Rozdział 9

3.1K 200 54
                                    

Jimin i Taehyung poszli na spotkanie z Jinem. Taehyung zobaczył, że Jimin jest dziś dość niemrawy.

-Jimin wszystko ok?- spojrzał na niego pochylając głowę w dół.

-Ymm..tak...pewnie- potarł dłońmi twarz- po prostu się nie wyspałem.

-Chce zrobić niespodziankę Jungkookowi i postanowiłem, że idziemy po spotkaniu z Jinem do fryzjera- uśmiechnął się szeroko- zrobić sobie jaśniejsze czy ciemniejsze?

-Ciemny brąz- odparł bez namysłu Jimin.

-Jungkook chce jechać do Yoongiego na dwa tygodnie jako wakacje...cz...-nie zdołał zadać swojego pytania, kiedy to Jimin uprzedził wszystkie jego pytania.

-Jadę z wami- oznajmił, a młody Kim głośno się zaśmiał wykrzywiając usta w kwadratowy dla siebie sposób.

Obaj przyjaciele weszli do umówionej kawiarni i usiedli przy stoliku przy oknie by w razie czego Jin mógł ich dostrzec. Po chwili oboje chłopaków usłyszało charakterystyczny dźwięk otwieranych drzwi.

-Dzień dobry- przywitała się kobieta z kolejnym klientem, stojąc za ladą.
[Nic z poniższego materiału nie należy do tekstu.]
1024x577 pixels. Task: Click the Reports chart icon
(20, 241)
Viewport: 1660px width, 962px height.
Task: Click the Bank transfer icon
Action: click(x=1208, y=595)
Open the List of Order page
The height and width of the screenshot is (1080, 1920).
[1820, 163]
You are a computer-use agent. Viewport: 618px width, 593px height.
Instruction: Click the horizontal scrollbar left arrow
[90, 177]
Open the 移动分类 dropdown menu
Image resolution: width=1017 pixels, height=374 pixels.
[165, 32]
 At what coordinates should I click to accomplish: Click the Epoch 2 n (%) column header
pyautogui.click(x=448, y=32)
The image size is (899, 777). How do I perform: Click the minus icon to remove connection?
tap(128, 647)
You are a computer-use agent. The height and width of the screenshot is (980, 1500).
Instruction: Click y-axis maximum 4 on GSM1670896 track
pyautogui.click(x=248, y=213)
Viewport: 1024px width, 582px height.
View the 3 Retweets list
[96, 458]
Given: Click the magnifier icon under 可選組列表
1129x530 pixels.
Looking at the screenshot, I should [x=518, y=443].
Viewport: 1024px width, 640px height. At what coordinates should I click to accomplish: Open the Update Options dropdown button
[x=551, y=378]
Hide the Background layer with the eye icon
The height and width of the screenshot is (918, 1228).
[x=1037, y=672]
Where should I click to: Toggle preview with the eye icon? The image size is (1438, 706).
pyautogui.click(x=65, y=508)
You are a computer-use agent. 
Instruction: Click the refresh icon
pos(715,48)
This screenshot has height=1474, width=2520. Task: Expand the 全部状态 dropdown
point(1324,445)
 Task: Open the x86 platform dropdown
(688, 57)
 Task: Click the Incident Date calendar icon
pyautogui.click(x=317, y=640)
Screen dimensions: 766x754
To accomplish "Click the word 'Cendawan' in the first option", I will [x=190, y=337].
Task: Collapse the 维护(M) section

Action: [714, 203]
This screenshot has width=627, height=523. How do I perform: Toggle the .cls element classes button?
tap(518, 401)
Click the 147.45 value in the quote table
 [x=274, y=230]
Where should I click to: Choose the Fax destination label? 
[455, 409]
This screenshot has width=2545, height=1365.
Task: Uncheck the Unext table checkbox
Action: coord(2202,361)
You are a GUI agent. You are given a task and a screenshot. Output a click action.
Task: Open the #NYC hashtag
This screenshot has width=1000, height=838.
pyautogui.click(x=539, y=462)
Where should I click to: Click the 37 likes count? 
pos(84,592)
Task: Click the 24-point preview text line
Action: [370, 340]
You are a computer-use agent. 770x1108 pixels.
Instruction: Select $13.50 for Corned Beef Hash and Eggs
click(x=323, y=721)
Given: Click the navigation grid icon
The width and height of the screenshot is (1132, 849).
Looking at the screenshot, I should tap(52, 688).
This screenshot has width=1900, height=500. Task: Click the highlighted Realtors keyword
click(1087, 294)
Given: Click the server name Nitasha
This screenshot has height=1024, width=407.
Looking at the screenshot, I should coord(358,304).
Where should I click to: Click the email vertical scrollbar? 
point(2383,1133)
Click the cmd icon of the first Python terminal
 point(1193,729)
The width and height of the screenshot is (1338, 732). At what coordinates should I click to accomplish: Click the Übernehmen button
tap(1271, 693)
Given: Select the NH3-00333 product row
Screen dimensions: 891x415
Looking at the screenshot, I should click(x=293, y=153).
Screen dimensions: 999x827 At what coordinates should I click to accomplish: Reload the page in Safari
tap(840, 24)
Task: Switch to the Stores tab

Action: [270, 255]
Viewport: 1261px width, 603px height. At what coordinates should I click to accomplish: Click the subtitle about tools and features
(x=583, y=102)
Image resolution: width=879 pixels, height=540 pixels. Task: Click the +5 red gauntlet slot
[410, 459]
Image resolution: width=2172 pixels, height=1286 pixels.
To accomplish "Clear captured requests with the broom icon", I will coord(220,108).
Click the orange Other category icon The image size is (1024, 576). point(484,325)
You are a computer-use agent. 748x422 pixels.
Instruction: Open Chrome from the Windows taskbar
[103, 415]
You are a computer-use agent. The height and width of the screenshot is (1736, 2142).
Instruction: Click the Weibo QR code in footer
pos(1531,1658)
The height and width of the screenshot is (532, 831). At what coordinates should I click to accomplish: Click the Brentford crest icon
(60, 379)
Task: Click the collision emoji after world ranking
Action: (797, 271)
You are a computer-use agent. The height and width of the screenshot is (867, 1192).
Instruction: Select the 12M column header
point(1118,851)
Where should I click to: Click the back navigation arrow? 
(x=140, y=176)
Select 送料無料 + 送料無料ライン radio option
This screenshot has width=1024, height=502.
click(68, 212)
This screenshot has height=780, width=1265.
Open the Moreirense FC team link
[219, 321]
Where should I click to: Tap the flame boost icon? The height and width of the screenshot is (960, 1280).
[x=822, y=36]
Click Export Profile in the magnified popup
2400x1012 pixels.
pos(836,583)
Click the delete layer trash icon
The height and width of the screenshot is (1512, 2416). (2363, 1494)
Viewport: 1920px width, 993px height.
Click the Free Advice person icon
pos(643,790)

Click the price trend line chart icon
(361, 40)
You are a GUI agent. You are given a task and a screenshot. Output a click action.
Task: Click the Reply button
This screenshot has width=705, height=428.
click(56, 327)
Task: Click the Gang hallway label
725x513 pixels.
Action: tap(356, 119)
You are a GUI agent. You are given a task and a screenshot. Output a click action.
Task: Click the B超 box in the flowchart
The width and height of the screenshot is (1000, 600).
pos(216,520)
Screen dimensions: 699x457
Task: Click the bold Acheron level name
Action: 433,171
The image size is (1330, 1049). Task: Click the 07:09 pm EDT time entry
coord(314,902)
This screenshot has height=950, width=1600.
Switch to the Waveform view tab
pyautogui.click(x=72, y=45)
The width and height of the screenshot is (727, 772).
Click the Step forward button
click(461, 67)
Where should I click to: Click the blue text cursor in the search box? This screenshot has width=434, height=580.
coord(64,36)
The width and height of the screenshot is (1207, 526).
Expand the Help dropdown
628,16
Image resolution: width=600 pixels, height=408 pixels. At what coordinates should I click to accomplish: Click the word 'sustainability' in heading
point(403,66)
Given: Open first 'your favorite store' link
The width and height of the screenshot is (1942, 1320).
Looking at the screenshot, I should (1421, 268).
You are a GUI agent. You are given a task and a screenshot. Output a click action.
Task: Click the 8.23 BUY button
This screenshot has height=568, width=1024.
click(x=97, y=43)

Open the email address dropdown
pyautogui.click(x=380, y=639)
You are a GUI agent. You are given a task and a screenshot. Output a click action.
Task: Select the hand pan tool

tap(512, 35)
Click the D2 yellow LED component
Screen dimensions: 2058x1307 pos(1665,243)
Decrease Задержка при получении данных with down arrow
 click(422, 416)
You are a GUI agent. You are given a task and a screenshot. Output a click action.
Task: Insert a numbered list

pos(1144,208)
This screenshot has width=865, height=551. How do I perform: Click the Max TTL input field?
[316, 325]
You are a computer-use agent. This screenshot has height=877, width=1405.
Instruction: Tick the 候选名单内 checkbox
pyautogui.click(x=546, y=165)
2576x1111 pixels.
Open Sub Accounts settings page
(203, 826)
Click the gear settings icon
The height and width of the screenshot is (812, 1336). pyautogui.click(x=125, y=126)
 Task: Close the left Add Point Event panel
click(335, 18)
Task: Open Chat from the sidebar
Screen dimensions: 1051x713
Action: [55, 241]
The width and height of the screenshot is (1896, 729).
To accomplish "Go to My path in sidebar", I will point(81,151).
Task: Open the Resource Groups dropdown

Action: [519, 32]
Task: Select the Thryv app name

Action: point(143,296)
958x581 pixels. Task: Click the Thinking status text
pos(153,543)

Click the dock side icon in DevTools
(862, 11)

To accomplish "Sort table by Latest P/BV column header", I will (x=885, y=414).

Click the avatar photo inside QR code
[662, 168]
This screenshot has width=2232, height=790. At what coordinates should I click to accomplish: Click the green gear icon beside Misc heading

Przystojny mężczyzna kiwnął jej głową i spojrzał na stolik przy którym zasiadali już Tae i Jimin. Jimin widząc, że Jin już jest na miejscu, wstał i uśmiechnął się szeroko mimo zmęczenia czającego się w jego oczach. Był również trochę zazdrosny o wzrost dawnego przyjaciela, za szerokie ramiona, dla siebie wygląda jak dziewczynka z męska twarzą, chociaż też nie do końca, wiele mężczyzn już pomyliło Jimina z dziewczyną, nawet nie kobietą. Czyli uważa ogólnie, że wygląda jak młoda dziewczyna w nastoletnim wieku z wiecznym okresem. Jin usiadł naprzeciwko przyjaciół i uśmiechnął się jak mamusia, która dawno nie widziała swoich dzieci.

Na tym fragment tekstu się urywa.